Mentre gli artisti annaspano perché non vengono più remunerati e chi usa lo streaming ascolta altre musiche, le conventicole fighette puntano il dito contro chi cerca fonti alternative di guadagno. Come se ne esce?

Lo streaming sta uccidendo il rock: che cosa vogliamo fare?

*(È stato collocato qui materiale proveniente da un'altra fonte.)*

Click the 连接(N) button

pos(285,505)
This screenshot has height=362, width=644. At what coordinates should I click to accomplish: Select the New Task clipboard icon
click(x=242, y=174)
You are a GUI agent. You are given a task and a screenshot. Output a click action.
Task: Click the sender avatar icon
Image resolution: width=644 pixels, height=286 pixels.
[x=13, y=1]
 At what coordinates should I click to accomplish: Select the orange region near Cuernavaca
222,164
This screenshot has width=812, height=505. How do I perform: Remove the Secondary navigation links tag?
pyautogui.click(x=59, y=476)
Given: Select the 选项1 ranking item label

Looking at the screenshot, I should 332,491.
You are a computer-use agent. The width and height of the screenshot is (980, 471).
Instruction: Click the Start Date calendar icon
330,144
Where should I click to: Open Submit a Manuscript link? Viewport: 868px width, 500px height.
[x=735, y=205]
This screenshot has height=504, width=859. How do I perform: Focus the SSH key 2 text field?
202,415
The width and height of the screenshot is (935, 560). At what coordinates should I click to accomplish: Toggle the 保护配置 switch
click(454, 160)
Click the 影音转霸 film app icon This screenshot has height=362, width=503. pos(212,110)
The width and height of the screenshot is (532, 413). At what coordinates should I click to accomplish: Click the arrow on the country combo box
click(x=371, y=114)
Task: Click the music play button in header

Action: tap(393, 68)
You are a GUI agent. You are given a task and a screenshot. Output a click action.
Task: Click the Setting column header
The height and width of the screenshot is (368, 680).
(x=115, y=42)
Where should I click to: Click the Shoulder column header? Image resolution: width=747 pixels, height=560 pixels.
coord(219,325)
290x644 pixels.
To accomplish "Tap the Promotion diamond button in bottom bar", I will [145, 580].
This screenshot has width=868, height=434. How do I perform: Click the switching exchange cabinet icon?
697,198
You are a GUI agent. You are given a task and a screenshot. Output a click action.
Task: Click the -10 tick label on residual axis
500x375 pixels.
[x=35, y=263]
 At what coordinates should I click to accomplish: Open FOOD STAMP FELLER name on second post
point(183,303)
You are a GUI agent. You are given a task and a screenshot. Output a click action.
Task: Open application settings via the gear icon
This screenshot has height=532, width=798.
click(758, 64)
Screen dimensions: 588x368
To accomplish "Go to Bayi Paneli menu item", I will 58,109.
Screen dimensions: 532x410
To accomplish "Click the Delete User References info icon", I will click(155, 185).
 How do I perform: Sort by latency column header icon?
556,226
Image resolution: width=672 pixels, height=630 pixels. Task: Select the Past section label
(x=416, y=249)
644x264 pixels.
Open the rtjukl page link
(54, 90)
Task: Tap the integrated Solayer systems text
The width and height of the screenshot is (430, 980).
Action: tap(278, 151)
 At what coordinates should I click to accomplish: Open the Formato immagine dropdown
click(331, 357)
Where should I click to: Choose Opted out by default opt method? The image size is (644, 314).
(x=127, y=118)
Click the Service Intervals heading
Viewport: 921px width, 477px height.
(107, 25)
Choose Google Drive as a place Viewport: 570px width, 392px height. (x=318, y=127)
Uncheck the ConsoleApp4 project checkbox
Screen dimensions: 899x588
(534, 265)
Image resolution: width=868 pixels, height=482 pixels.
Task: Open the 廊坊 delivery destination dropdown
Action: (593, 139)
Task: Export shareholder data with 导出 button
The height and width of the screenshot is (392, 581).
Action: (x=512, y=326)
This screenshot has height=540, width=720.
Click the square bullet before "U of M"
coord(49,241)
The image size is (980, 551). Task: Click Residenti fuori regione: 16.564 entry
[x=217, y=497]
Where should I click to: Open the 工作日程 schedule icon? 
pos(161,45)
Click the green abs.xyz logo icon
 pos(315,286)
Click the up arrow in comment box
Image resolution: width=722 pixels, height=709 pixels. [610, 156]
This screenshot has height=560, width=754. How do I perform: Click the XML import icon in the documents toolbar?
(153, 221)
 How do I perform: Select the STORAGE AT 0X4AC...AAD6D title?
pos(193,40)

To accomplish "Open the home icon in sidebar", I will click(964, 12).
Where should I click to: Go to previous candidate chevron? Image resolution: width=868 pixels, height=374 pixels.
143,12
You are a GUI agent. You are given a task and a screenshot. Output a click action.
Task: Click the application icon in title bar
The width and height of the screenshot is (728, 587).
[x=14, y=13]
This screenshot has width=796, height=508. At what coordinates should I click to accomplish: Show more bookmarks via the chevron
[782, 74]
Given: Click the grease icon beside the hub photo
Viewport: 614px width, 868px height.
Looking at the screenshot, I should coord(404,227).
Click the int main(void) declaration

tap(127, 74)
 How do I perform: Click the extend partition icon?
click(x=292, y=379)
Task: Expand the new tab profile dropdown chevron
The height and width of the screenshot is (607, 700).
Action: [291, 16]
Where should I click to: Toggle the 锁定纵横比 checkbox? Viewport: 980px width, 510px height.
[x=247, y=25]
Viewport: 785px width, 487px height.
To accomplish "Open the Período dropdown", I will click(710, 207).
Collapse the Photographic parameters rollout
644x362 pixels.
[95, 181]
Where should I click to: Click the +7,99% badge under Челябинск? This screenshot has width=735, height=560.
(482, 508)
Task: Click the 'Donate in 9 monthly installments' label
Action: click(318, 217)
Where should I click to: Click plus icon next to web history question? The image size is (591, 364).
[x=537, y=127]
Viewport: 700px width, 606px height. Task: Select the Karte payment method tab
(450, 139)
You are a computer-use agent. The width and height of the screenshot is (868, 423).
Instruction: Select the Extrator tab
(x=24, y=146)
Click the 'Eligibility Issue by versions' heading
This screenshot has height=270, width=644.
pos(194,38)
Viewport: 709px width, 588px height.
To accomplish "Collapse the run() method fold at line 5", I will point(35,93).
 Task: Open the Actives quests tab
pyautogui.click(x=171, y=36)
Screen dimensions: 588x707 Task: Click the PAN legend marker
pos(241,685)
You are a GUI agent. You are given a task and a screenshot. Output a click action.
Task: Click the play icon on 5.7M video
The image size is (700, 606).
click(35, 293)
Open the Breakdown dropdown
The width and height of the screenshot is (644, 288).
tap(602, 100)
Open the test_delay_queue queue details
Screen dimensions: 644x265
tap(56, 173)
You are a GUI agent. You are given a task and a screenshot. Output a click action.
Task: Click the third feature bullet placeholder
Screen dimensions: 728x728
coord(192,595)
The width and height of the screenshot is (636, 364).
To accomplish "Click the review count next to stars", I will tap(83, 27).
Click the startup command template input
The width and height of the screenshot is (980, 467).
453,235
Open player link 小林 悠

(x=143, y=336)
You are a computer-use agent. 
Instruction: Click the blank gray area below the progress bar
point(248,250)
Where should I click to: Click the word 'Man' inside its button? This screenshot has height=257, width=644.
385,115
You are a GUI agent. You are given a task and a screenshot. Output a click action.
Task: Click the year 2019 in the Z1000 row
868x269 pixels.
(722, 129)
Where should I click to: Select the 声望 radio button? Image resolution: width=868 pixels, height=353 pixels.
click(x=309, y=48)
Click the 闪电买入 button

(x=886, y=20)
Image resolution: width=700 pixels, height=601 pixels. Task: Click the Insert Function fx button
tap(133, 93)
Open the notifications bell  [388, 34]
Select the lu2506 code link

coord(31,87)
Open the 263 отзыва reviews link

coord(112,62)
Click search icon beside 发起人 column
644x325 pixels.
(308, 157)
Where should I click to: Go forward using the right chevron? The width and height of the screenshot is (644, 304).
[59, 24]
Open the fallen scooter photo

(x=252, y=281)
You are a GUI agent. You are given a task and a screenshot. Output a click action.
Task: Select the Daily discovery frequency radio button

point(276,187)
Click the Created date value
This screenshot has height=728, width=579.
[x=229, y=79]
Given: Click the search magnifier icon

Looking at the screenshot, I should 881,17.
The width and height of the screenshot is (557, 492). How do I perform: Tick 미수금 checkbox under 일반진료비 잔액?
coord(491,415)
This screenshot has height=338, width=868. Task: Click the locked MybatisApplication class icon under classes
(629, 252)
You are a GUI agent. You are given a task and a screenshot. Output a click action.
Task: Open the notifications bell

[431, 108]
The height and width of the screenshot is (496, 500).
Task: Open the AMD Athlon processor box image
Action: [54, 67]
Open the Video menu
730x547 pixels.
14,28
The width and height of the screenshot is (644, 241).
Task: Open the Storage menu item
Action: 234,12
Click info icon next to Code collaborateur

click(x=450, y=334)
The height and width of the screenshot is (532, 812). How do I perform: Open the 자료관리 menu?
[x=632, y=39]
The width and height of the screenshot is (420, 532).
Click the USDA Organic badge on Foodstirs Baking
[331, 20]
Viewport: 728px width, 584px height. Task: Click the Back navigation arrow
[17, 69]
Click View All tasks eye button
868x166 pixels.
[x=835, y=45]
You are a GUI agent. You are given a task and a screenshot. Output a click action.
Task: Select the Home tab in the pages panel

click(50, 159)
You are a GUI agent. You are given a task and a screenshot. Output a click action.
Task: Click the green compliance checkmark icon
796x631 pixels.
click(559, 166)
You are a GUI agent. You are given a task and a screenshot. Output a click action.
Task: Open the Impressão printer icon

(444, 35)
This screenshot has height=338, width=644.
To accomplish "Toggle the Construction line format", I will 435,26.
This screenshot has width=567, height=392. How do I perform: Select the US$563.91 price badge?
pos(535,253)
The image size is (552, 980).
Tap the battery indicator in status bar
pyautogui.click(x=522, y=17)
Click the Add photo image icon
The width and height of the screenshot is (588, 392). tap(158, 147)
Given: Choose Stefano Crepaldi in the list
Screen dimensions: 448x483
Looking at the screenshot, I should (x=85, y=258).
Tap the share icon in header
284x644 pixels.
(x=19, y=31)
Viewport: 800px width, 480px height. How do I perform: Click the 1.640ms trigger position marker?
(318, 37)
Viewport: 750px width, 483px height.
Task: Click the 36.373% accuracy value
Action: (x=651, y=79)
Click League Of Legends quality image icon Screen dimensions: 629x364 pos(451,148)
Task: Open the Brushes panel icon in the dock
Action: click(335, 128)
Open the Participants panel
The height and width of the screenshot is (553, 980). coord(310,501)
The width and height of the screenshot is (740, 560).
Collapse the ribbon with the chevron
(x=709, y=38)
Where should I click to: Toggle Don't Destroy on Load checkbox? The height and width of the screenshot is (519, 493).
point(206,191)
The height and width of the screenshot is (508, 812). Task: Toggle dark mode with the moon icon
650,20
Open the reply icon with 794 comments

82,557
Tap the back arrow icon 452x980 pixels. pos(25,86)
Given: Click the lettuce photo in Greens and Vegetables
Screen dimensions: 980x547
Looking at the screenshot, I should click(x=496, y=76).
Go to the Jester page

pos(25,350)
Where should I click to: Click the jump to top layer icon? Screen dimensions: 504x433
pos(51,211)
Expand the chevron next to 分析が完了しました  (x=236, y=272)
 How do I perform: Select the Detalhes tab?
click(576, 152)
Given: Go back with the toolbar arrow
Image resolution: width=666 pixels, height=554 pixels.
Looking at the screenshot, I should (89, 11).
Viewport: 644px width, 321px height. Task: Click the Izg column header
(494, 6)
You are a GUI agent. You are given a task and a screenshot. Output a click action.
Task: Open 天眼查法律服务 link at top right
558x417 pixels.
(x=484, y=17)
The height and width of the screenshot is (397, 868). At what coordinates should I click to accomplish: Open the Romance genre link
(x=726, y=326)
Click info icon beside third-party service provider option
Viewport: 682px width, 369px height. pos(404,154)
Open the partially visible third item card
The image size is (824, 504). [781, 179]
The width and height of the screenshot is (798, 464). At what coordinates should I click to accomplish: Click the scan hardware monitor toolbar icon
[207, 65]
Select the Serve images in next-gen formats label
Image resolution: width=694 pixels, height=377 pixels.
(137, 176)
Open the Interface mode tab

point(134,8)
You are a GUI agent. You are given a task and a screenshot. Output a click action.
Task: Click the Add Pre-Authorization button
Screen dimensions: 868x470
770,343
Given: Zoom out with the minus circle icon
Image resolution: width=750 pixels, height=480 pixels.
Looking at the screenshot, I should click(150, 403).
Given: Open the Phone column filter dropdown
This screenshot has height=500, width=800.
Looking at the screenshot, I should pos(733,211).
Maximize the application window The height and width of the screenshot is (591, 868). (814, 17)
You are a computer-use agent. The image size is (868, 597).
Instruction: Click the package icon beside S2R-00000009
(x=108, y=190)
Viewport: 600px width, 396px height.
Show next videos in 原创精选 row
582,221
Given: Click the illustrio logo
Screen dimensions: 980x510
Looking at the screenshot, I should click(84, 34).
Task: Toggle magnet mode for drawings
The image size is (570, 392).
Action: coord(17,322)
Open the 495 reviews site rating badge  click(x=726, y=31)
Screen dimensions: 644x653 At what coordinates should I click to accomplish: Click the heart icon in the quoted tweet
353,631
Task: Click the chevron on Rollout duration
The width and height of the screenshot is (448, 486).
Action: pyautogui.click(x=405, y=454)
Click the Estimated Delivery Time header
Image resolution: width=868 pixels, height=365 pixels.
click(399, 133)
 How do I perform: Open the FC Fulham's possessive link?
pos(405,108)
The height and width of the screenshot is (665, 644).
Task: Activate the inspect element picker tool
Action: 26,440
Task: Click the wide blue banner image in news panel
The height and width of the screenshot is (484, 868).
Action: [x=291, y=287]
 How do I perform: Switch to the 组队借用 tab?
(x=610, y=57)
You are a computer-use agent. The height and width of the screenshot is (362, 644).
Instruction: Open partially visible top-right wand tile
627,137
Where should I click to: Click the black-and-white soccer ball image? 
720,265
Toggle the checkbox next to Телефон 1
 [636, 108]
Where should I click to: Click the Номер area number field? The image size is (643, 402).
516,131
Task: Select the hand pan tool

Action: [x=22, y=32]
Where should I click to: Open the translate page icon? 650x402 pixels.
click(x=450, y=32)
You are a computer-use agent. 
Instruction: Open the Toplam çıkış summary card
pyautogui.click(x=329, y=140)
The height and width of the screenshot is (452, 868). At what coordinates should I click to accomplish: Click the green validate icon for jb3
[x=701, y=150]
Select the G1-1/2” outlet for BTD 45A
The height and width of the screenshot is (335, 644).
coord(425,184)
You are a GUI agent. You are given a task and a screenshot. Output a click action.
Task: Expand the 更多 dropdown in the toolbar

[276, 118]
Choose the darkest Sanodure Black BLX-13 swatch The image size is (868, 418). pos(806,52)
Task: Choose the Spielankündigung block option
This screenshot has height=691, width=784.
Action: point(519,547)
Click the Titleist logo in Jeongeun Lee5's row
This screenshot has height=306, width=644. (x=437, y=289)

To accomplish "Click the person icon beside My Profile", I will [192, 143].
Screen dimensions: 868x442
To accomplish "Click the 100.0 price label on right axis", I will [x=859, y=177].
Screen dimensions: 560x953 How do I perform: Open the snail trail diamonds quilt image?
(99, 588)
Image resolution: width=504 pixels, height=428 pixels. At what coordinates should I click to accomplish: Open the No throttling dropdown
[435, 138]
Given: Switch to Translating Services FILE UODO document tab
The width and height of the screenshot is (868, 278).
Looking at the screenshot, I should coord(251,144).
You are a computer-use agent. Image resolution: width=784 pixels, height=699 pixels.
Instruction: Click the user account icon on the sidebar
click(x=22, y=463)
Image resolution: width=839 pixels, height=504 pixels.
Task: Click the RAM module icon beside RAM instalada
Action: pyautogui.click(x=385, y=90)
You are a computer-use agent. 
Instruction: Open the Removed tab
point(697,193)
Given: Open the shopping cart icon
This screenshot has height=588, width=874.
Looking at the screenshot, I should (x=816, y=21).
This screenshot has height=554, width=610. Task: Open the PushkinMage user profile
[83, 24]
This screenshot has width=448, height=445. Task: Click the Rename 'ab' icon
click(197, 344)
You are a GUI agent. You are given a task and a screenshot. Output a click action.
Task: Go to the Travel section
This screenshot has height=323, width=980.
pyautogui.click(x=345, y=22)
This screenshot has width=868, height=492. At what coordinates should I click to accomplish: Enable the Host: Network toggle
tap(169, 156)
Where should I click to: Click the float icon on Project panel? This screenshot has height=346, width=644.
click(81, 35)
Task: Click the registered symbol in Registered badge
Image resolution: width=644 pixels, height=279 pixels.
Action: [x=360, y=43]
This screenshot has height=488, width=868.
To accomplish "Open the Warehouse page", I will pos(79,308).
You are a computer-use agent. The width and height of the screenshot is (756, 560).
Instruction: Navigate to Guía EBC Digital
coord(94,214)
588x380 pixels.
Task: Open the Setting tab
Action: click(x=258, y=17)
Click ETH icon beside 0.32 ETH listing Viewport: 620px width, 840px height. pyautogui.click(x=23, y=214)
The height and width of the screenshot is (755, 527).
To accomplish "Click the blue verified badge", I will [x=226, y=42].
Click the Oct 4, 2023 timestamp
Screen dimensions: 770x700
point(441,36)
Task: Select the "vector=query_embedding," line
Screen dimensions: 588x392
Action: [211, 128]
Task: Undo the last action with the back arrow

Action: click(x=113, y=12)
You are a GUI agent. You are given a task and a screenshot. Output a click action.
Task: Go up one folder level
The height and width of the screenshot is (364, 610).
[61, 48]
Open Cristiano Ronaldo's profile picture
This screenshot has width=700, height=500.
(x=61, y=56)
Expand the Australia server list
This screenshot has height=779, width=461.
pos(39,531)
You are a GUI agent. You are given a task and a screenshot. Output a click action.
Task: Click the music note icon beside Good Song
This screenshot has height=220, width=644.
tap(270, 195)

Cristiano Godano ritratto da Guido Harari

Il mio precedente intervento, il terzo per questo Elzevirus, chiudeva garantendo che nel successivo (questo di ora) avrei parlato di ciò che non ero riuscito a dire in quello, e che era il vero motivo che mi aveva spinto a scrivere. E come mai non ero riuscito? Perché mi ero perso nello sviscerare gli aspetti che ne erano la premessa, e come al solito avevo constatato quanto gravemente mi manchi il dono della sintesi.

Ora vi farò sorridere: ciò che non ero riuscito a dire allora, e che ho scritto qualche giorno fa per voi, è ancora più lungo della già lunga premessa di allora. E non solo è molto lungo, ma una persona di mia fiducia a cui l’ho fatto leggere per avere un controllo su alcuni aspetti tecnici e evitare di divulgare inesattezze, mi ha detto che pare un report giornalistico più che lo slancio di un artista. E allora la risolvo così: ora ve ne faccio una sintesi (lo slancio dell’artista?). Arrivati al fondo, chi sarà desideroso di approfondire si beccherà la pappardella che ho preparato qualche giorno fa (il report giornalistico?). Vediamo dunque come va…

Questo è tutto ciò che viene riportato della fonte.